Le 31 mars 2026, le paysage institutionnel de la santé française a vacillé. La ministre de la Santé, Stéphanie Rist, a annoncé une décision sans précédent depuis la création des ordres professionnels en 1945 : saisir l'Ordre national des médecins pour qu'il étudie la dissolution pure et simple du Conseil départemental de l'Ordre des médecins de Paris (CDOM 75). Pour rappel, l'Ordre des médecins est l'institution qui gère l'inscription au tableau des praticiens, veille au respect de la déontologie et exerce un pouvoir disciplinaire sur la profession. Quand l'État en arrive à demander la suppression d'un conseil départemental, la question fuse : qu'a-t-il fait pour mériter un tel traitement ? Tout part d'un rapport de l'Inspection générale des finances (IGF) rendu public en janvier 2026, un document de 1 500 pages qui a agi comme un détonateur.

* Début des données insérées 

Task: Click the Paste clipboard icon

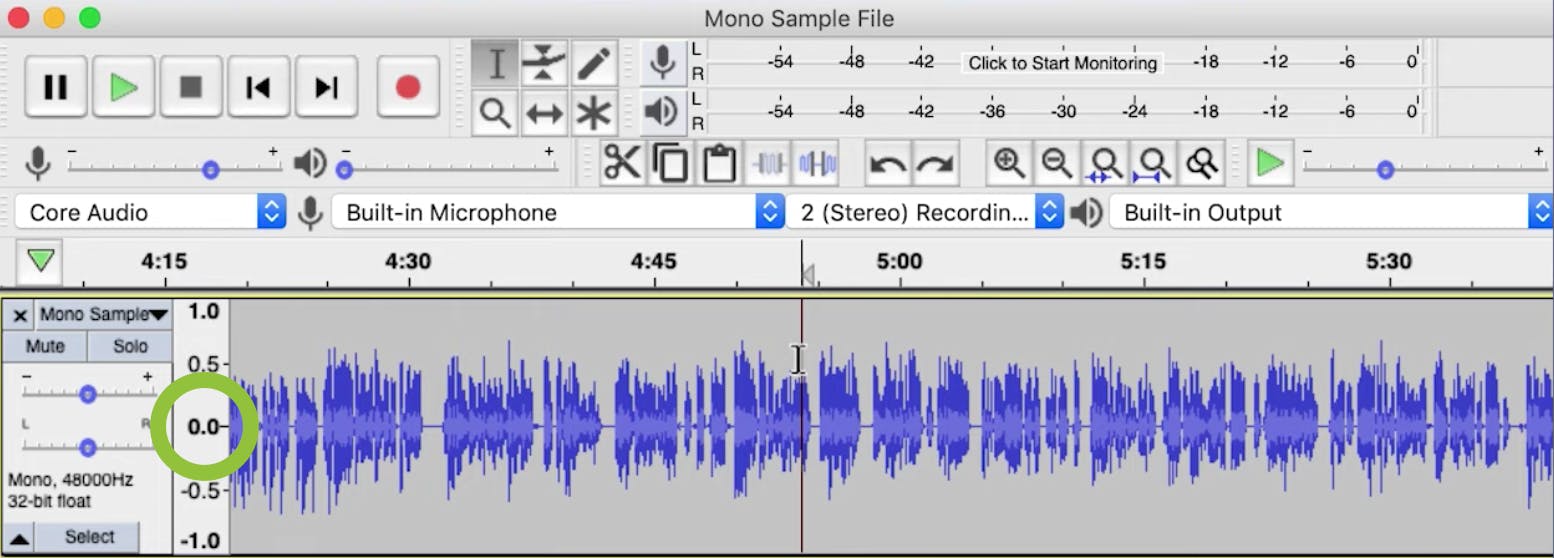Action: [719, 163]
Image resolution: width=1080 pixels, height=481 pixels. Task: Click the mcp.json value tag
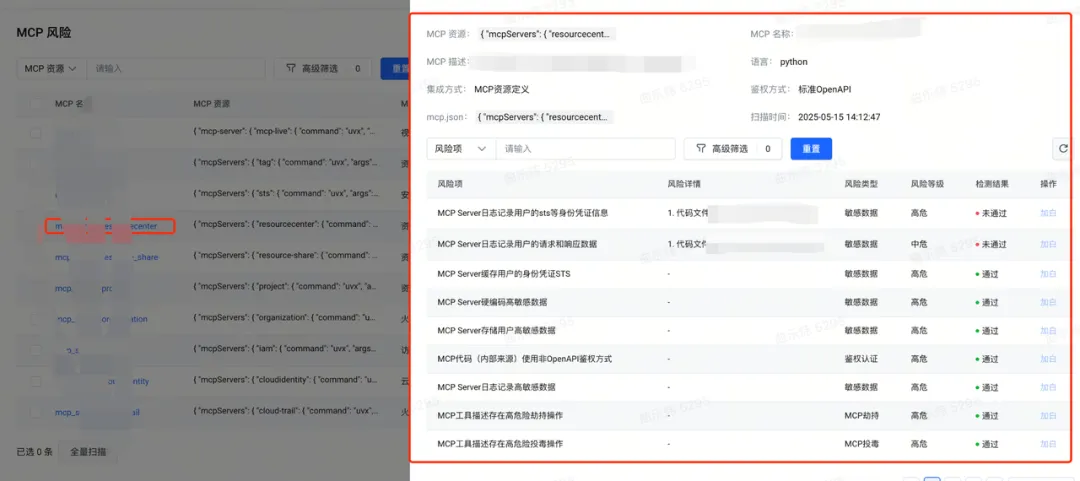tap(546, 117)
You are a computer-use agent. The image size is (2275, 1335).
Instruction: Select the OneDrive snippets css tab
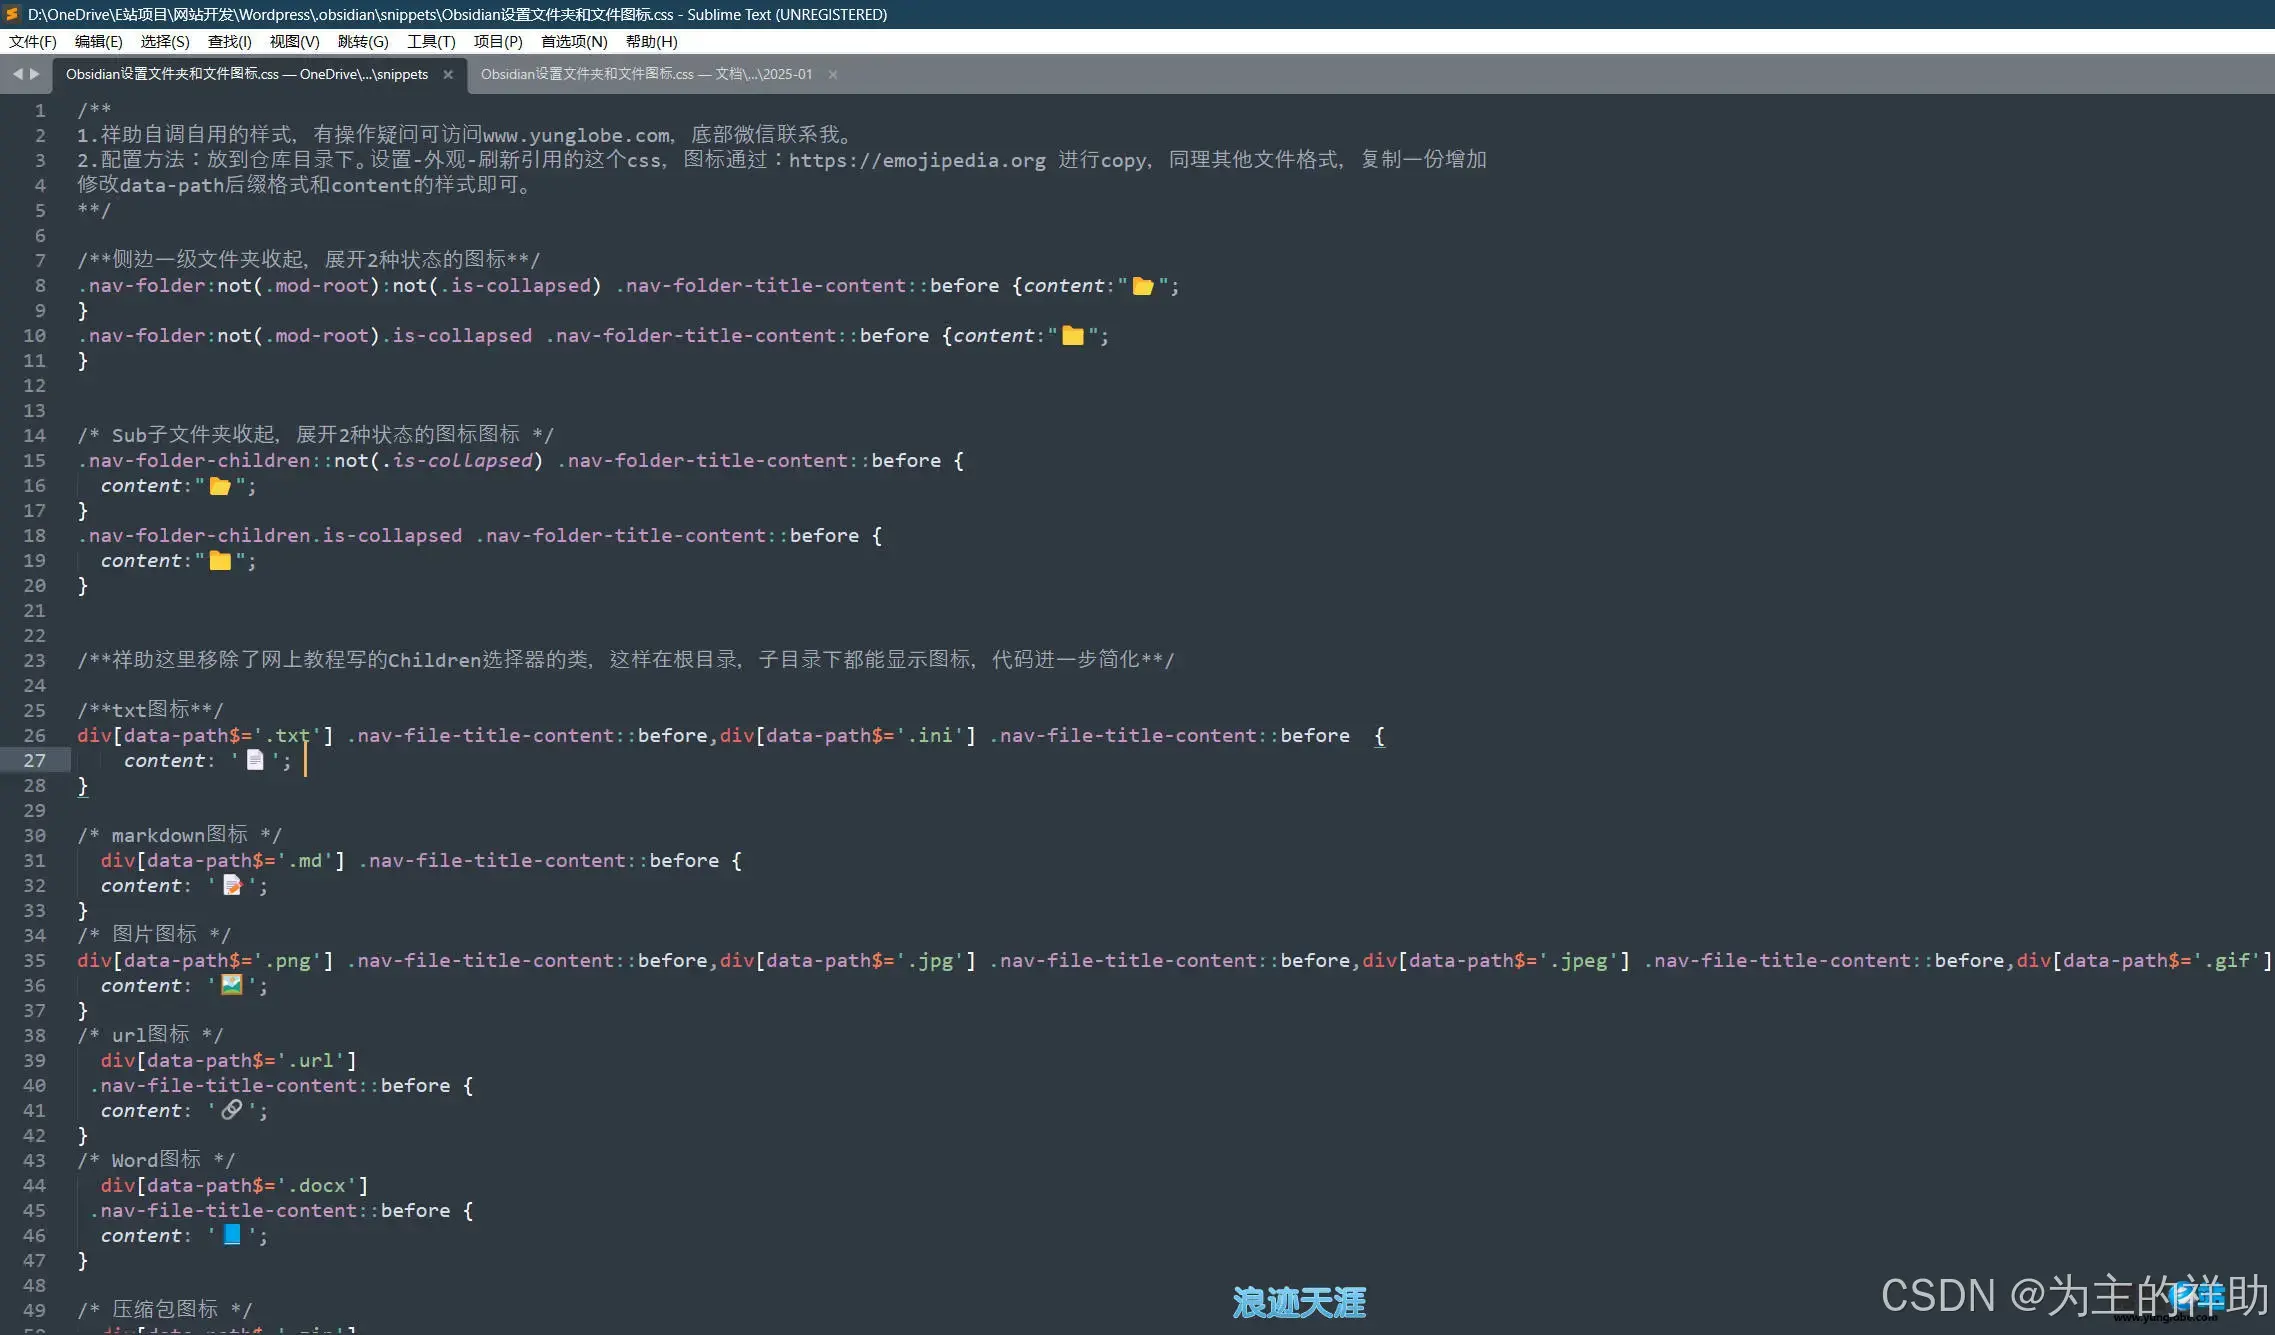[x=247, y=75]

L'État actionne une procédure historique
Une lettre qui fait trembler une institution centenaire
Le mécanisme déclenché par Stéphanie Rist est précis et implacable. Elle a saisi le président de l'Ordre national des médecins, le Pr Stéphane Oustric, pour qu'il vérifie si les conditions légales permettant la dissolution du CDOM 75 sont effectivement réunies. Si tel est le cas, l'Ordre national doit proposer au directeur général de l'ARS Île-de-France de prononcer cette dissolution. Il ne s'agit donc pas d'un avertissement ni d'une mise en demeure classique : c'est l'amorce d'une procédure de suppression définitive d'une institution qui existe depuis huit décennies. Selon les informations publiées par Le Monde, cette démarche intervient directement après la publication des conclusions de l'IGF.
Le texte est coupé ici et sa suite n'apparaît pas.